**DIRECTIONS FOR THIS TASK**
There is one span to output from the data below: the lines starting at the line with "The height and width of the screenshot is (498, 720)." and ending at the line with "797x713 pixels.". Output it exactly, ends included, nothing more.

[Records from a dataset]
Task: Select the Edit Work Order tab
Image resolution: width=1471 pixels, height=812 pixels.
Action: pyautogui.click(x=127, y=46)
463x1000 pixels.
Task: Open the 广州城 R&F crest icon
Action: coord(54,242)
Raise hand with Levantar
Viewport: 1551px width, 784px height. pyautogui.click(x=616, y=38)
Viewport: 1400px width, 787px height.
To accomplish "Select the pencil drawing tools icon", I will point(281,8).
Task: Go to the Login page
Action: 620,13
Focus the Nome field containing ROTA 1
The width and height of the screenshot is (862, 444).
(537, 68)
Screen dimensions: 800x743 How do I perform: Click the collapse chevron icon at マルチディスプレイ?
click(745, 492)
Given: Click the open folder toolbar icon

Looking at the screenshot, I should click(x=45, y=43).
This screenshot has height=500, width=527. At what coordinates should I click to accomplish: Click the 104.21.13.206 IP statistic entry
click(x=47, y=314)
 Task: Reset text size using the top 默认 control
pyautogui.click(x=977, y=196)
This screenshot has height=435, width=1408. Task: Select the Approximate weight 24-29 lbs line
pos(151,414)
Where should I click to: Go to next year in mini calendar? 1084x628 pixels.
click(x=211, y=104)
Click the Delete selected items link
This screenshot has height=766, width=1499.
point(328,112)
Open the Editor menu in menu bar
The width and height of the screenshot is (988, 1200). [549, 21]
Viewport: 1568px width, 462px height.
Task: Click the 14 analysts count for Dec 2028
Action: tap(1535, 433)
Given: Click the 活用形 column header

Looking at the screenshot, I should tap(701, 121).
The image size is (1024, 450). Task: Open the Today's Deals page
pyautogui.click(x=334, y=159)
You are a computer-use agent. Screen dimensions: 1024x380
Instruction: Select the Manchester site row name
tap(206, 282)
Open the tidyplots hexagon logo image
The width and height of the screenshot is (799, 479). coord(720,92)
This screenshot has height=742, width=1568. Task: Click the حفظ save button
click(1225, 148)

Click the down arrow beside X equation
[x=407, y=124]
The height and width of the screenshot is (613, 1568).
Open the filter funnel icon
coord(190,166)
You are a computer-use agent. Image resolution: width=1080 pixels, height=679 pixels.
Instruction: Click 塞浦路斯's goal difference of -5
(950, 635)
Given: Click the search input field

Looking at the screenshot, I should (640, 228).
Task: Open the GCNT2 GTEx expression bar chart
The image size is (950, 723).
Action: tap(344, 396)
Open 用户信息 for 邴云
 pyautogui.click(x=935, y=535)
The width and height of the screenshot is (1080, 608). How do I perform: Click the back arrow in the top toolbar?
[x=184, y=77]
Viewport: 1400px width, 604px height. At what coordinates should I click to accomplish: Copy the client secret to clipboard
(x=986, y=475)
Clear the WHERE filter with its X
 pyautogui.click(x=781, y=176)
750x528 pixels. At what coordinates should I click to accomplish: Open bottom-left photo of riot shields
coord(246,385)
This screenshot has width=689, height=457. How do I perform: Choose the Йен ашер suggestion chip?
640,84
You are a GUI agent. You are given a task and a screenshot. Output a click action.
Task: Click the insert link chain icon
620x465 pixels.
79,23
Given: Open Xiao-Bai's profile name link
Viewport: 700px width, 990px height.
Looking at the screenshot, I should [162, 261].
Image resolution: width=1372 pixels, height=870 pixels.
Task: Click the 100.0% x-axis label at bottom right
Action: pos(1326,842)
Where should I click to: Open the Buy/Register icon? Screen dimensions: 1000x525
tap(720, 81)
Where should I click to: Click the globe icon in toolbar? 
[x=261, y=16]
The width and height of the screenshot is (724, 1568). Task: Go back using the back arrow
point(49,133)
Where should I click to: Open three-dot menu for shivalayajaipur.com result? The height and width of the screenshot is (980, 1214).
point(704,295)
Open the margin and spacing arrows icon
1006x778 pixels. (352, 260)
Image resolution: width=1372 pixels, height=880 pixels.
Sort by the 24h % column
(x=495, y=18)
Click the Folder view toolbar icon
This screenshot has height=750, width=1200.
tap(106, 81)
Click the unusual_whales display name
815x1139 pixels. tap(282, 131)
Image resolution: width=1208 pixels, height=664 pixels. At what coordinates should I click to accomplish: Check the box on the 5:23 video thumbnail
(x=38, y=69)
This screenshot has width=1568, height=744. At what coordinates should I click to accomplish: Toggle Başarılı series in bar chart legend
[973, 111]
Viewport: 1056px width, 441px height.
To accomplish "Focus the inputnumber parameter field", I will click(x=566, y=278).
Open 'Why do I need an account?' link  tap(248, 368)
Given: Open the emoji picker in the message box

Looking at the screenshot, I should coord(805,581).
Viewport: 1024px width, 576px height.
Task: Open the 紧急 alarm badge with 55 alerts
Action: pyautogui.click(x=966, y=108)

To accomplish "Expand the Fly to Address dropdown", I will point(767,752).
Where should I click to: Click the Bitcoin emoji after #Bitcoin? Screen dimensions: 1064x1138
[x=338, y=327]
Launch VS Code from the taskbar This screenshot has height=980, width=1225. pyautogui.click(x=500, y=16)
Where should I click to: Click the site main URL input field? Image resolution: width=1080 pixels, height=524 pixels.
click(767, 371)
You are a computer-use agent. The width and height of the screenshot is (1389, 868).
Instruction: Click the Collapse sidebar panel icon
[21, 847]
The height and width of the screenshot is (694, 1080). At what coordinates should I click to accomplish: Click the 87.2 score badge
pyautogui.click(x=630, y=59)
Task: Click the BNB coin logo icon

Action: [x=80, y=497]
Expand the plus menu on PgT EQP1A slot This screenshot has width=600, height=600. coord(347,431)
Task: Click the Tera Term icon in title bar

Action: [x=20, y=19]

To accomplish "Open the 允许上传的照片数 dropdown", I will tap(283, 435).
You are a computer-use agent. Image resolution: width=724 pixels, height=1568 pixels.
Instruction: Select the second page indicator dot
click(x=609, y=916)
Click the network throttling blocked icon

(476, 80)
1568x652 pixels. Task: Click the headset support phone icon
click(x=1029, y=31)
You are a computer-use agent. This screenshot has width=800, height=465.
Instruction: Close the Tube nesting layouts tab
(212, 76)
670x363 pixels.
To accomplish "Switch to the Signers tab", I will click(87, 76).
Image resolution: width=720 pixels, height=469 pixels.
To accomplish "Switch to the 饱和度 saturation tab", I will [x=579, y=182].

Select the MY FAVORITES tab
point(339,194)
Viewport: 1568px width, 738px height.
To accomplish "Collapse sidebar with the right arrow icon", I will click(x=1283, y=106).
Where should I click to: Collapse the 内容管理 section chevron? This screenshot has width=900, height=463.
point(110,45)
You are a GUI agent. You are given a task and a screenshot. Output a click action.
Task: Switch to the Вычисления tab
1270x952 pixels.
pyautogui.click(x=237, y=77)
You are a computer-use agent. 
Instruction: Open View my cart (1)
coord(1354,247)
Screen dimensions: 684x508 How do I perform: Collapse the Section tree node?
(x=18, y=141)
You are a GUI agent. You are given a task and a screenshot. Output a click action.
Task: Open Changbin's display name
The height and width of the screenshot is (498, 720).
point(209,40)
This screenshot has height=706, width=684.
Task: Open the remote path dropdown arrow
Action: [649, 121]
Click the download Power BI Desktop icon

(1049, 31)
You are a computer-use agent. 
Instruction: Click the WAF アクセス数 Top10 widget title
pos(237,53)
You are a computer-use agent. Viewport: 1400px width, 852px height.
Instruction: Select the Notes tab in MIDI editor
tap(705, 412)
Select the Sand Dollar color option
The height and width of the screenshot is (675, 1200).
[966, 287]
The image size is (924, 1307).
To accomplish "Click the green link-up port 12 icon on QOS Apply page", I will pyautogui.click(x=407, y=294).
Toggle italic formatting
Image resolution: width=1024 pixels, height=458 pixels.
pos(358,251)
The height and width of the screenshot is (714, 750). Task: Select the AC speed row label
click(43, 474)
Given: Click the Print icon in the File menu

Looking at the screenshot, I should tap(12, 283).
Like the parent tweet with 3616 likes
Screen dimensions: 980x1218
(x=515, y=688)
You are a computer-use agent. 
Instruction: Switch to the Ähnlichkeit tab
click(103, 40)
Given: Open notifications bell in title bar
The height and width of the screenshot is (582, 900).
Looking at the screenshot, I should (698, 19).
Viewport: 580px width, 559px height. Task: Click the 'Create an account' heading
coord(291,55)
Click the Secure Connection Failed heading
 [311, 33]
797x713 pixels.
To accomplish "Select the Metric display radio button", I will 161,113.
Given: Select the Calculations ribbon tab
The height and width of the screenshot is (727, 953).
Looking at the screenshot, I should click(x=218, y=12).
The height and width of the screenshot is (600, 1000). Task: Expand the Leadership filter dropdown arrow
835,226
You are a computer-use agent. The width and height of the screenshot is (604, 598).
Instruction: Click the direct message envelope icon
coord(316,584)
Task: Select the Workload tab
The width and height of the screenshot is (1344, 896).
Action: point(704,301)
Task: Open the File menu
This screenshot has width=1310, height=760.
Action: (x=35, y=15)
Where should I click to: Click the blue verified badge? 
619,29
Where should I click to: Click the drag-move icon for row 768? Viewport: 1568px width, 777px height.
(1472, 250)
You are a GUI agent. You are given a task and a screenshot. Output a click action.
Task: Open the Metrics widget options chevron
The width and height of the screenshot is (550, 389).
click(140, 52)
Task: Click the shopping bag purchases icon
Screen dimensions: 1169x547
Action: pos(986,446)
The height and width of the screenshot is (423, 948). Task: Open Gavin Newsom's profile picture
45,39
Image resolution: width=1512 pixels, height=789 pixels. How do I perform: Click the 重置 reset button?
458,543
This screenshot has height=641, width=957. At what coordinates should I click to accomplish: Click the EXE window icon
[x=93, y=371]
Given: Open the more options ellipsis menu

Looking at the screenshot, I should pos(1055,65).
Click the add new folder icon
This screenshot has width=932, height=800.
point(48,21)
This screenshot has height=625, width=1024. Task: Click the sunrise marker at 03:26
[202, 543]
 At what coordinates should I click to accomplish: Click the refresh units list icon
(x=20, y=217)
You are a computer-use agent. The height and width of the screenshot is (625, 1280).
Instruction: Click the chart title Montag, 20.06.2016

**FINISHED TASK**
The height and width of the screenshot is (498, 720).
point(209,40)
This screenshot has height=706, width=684.
Task: Open the remote path dropdown arrow
Action: [649, 121]
Click the download Power BI Desktop icon

(1049, 31)
You are a computer-use agent. 
Instruction: Click the WAF アクセス数 Top10 widget title
pos(237,53)
You are a computer-use agent. Viewport: 1400px width, 852px height.
Instruction: Select the Notes tab in MIDI editor
tap(705, 412)
Select the Sand Dollar color option
The height and width of the screenshot is (675, 1200).
[966, 287]
The image size is (924, 1307).
To accomplish "Click the green link-up port 12 icon on QOS Apply page", I will pyautogui.click(x=407, y=294).
Toggle italic formatting
Image resolution: width=1024 pixels, height=458 pixels.
pos(358,251)
The height and width of the screenshot is (714, 750). Task: Select the AC speed row label
click(43, 474)
Given: Click the Print icon in the File menu

Looking at the screenshot, I should tap(12, 283).
Like the parent tweet with 3616 likes
Screen dimensions: 980x1218
(x=515, y=688)
You are a computer-use agent. 
Instruction: Switch to the Ähnlichkeit tab
click(103, 40)
Given: Open notifications bell in title bar
The height and width of the screenshot is (582, 900).
Looking at the screenshot, I should (698, 19).
Viewport: 580px width, 559px height. Task: Click the 'Create an account' heading
coord(291,55)
Click the Secure Connection Failed heading
 [311, 33]
797x713 pixels.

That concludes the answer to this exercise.